Retype each record shown below, leaving every character as it is.

---+---

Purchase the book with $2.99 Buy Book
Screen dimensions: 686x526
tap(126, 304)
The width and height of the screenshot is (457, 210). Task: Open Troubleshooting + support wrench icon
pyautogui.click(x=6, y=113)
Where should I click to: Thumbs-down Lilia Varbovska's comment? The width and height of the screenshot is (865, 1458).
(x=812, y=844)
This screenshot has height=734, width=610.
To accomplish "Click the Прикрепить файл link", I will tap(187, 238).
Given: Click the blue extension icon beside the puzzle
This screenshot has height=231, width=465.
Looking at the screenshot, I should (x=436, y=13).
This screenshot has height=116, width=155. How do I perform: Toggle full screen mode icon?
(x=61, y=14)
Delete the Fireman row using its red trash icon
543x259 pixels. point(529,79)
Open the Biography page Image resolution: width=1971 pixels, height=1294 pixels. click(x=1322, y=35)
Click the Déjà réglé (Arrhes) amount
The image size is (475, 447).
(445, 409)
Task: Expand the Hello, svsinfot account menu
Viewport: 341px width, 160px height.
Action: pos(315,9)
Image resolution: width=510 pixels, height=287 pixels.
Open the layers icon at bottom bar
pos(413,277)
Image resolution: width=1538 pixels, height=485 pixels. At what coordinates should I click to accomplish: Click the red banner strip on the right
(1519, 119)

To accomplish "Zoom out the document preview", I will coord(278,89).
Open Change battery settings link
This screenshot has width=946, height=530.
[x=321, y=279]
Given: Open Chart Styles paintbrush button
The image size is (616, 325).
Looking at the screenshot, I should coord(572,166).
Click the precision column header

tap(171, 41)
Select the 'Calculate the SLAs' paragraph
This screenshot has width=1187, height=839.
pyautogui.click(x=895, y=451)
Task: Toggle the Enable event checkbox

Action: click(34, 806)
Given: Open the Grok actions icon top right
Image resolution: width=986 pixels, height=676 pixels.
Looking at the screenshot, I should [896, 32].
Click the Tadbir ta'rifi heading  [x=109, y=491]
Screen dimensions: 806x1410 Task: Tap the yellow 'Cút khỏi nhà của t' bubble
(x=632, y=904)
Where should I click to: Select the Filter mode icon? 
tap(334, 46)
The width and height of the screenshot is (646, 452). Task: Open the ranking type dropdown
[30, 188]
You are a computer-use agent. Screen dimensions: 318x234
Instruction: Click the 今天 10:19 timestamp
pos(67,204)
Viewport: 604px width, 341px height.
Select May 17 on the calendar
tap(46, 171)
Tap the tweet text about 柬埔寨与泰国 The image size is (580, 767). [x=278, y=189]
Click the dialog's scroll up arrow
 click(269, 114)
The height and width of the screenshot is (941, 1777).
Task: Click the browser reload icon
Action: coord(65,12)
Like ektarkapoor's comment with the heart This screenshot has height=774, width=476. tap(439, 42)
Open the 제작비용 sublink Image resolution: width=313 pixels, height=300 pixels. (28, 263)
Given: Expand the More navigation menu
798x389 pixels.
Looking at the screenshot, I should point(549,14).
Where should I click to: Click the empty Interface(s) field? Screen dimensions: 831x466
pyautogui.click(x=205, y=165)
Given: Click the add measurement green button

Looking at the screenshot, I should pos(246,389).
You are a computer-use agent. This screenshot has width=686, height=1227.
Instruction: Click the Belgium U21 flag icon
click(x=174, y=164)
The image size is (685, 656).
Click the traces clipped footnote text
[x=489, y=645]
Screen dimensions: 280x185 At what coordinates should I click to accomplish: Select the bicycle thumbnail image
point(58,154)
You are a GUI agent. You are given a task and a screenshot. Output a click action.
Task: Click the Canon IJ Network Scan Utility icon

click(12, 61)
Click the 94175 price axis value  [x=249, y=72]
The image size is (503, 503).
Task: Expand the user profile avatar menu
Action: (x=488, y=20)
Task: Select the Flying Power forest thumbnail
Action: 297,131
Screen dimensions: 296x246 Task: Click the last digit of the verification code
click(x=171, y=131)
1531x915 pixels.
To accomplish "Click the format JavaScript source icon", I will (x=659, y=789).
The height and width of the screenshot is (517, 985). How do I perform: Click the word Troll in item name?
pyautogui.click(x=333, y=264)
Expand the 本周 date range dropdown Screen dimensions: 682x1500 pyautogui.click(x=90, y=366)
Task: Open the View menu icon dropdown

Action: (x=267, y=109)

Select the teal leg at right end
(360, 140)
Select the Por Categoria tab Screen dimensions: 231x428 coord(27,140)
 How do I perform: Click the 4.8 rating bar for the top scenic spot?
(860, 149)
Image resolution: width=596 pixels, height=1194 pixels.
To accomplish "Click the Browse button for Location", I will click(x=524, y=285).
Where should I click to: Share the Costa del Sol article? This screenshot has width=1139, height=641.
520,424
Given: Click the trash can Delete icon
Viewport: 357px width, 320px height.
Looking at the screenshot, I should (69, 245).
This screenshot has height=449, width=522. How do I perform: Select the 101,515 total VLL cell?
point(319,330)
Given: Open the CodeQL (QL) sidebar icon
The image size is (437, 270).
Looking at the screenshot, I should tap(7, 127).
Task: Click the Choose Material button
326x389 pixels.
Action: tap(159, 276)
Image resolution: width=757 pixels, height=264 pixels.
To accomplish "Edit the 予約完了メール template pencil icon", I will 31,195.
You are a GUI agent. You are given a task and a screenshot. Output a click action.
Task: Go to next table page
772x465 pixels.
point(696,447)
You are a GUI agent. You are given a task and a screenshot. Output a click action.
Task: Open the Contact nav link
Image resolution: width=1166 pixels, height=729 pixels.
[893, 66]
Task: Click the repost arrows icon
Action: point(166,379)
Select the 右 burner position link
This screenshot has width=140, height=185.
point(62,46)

---+---

■ Output below
Purchase the book with $2.99 Buy Book
Screen dimensions: 686x526
tap(126, 304)
The width and height of the screenshot is (457, 210). Task: Open Troubleshooting + support wrench icon
pyautogui.click(x=6, y=113)
Where should I click to: Thumbs-down Lilia Varbovska's comment? The width and height of the screenshot is (865, 1458).
(x=812, y=844)
This screenshot has height=734, width=610.
To accomplish "Click the Прикрепить файл link", I will tap(187, 238).
Given: Click the blue extension icon beside the puzzle
This screenshot has height=231, width=465.
Looking at the screenshot, I should (x=436, y=13).
This screenshot has height=116, width=155. How do I perform: Toggle full screen mode icon?
(x=61, y=14)
Delete the Fireman row using its red trash icon
543x259 pixels. point(529,79)
Open the Biography page Image resolution: width=1971 pixels, height=1294 pixels. click(x=1322, y=35)
Click the Déjà réglé (Arrhes) amount
The image size is (475, 447).
(445, 409)
Task: Expand the Hello, svsinfot account menu
Viewport: 341px width, 160px height.
Action: pos(315,9)
Image resolution: width=510 pixels, height=287 pixels.
Open the layers icon at bottom bar
pos(413,277)
Image resolution: width=1538 pixels, height=485 pixels. At what coordinates should I click to accomplish: Click the red banner strip on the right
(1519, 119)

To accomplish "Zoom out the document preview", I will coord(278,89).
Open Change battery settings link
This screenshot has width=946, height=530.
[x=321, y=279]
Given: Open Chart Styles paintbrush button
The image size is (616, 325).
Looking at the screenshot, I should coord(572,166).
Click the precision column header

tap(171, 41)
Select the 'Calculate the SLAs' paragraph
This screenshot has width=1187, height=839.
pyautogui.click(x=895, y=451)
Task: Toggle the Enable event checkbox

Action: click(34, 806)
Given: Open the Grok actions icon top right
Image resolution: width=986 pixels, height=676 pixels.
Looking at the screenshot, I should [896, 32].
Click the Tadbir ta'rifi heading  [x=109, y=491]
Screen dimensions: 806x1410 Task: Tap the yellow 'Cút khỏi nhà của t' bubble
(x=632, y=904)
Where should I click to: Select the Filter mode icon? 
tap(334, 46)
The width and height of the screenshot is (646, 452). Task: Open the ranking type dropdown
[30, 188]
You are a computer-use agent. Screen dimensions: 318x234
Instruction: Click the 今天 10:19 timestamp
pos(67,204)
Viewport: 604px width, 341px height.
Select May 17 on the calendar
tap(46, 171)
Tap the tweet text about 柬埔寨与泰国 The image size is (580, 767). [x=278, y=189]
Click the dialog's scroll up arrow
 click(269, 114)
The height and width of the screenshot is (941, 1777).
Task: Click the browser reload icon
Action: coord(65,12)
Like ektarkapoor's comment with the heart This screenshot has height=774, width=476. tap(439, 42)
Open the 제작비용 sublink Image resolution: width=313 pixels, height=300 pixels. (28, 263)
Given: Expand the More navigation menu
798x389 pixels.
Looking at the screenshot, I should point(549,14).
Where should I click to: Click the empty Interface(s) field? Screen dimensions: 831x466
pyautogui.click(x=205, y=165)
Given: Click the add measurement green button

Looking at the screenshot, I should pos(246,389).
You are a computer-use agent. This screenshot has width=686, height=1227.
Instruction: Click the Belgium U21 flag icon
click(x=174, y=164)
The image size is (685, 656).
Click the traces clipped footnote text
[x=489, y=645]
Screen dimensions: 280x185 At what coordinates should I click to accomplish: Select the bicycle thumbnail image
point(58,154)
You are a GUI agent. You are given a task and a screenshot. Output a click action.
Task: Click the Canon IJ Network Scan Utility icon

click(12, 61)
Click the 94175 price axis value  [x=249, y=72]
The image size is (503, 503).
Task: Expand the user profile avatar menu
Action: (x=488, y=20)
Task: Select the Flying Power forest thumbnail
Action: 297,131
Screen dimensions: 296x246 Task: Click the last digit of the verification code
click(x=171, y=131)
1531x915 pixels.
To accomplish "Click the format JavaScript source icon", I will (x=659, y=789).
The height and width of the screenshot is (517, 985). How do I perform: Click the word Troll in item name?
pyautogui.click(x=333, y=264)
Expand the 本周 date range dropdown Screen dimensions: 682x1500 pyautogui.click(x=90, y=366)
Task: Open the View menu icon dropdown

Action: (x=267, y=109)

Select the teal leg at right end
(360, 140)
Select the Por Categoria tab Screen dimensions: 231x428 coord(27,140)
 How do I perform: Click the 4.8 rating bar for the top scenic spot?
(860, 149)
Image resolution: width=596 pixels, height=1194 pixels.
To accomplish "Click the Browse button for Location", I will click(x=524, y=285).
Where should I click to: Share the Costa del Sol article? This screenshot has width=1139, height=641.
520,424
Given: Click the trash can Delete icon
Viewport: 357px width, 320px height.
Looking at the screenshot, I should (69, 245).
This screenshot has height=449, width=522. How do I perform: Select the 101,515 total VLL cell?
point(319,330)
Given: Open the CodeQL (QL) sidebar icon
The image size is (437, 270).
Looking at the screenshot, I should tap(7, 127).
Task: Click the Choose Material button
326x389 pixels.
Action: tap(159, 276)
Image resolution: width=757 pixels, height=264 pixels.
To accomplish "Edit the 予約完了メール template pencil icon", I will 31,195.
You are a GUI agent. You are given a task and a screenshot. Output a click action.
Task: Go to next table page
772x465 pixels.
point(696,447)
You are a GUI agent. You are given a task and a screenshot. Output a click action.
Task: Open the Contact nav link
Image resolution: width=1166 pixels, height=729 pixels.
[893, 66]
Task: Click the repost arrows icon
Action: point(166,379)
Select the 右 burner position link
This screenshot has width=140, height=185.
point(62,46)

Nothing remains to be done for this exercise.